─── MATERIAL SHOWN ───
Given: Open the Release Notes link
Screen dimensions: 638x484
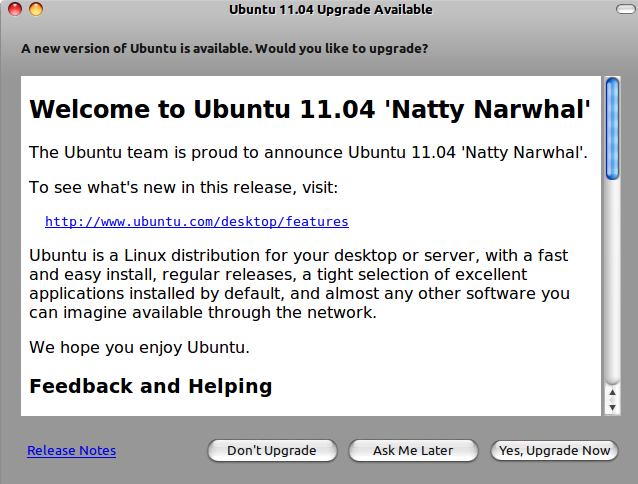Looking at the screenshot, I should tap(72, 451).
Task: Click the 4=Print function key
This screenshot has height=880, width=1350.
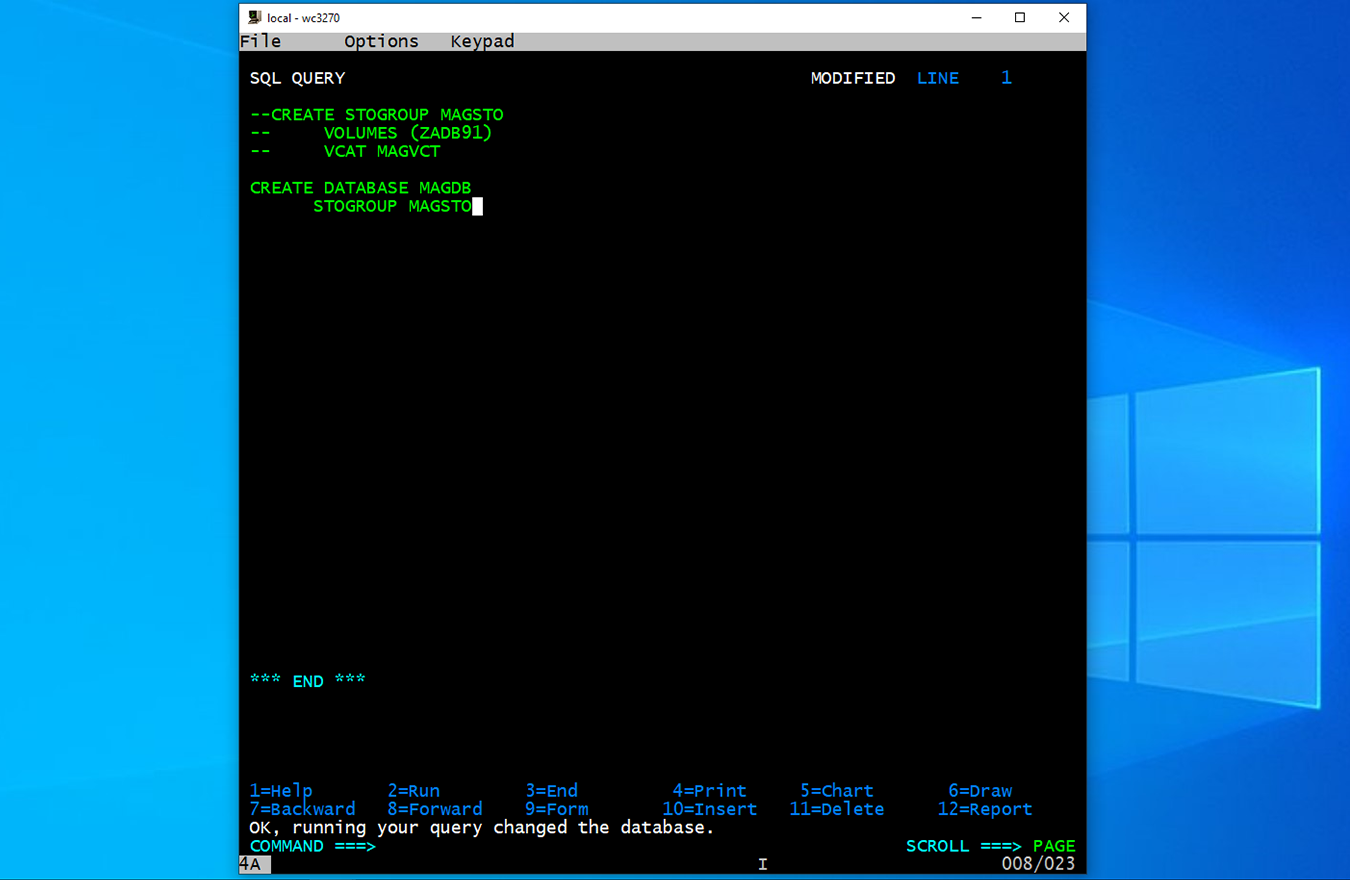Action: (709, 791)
───
─── MATERIAL SHOWN ───
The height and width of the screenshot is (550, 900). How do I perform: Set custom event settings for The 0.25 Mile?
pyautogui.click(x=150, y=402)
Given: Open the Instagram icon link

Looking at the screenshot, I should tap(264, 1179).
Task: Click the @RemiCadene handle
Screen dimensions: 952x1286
───
─── MATERIAL SHOWN ───
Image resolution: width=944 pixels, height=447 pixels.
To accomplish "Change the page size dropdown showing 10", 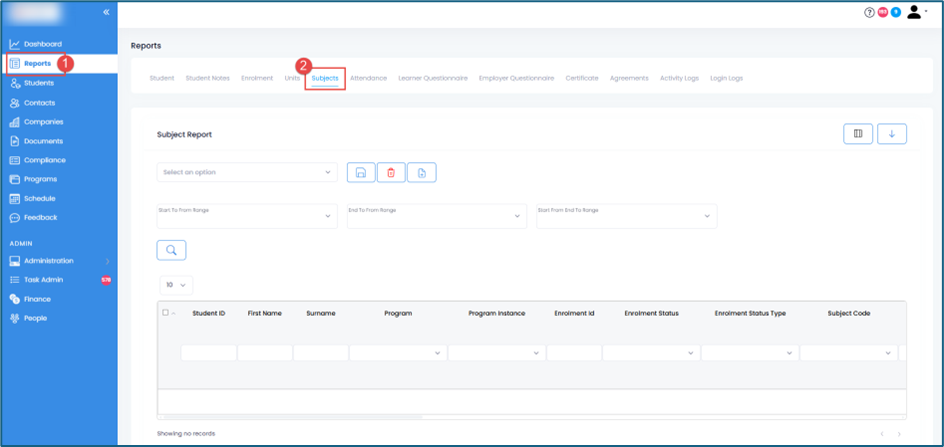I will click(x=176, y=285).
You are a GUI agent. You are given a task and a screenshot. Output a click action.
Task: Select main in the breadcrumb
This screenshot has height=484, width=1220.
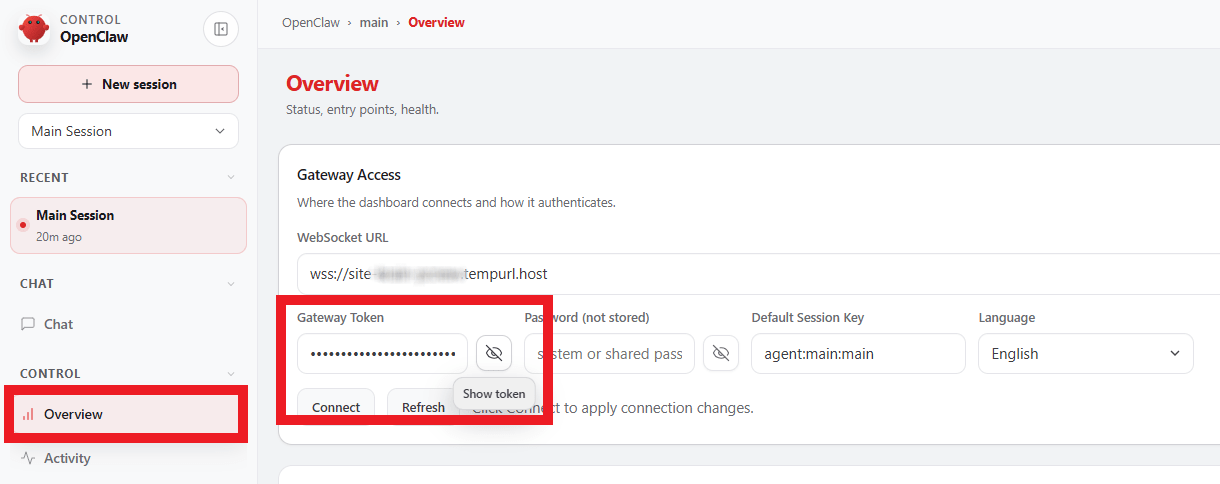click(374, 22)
───
*TRY IT*. What you give back should be only the lines of the records above, starting at the line with "Task: Click the @RemiCadene handle" and ending at the line with "Screen dimensions: 952x1286", restated word for word.

*COMPLETED TASK*.
Task: Click the @RemiCadene handle
Screen dimensions: 952x1286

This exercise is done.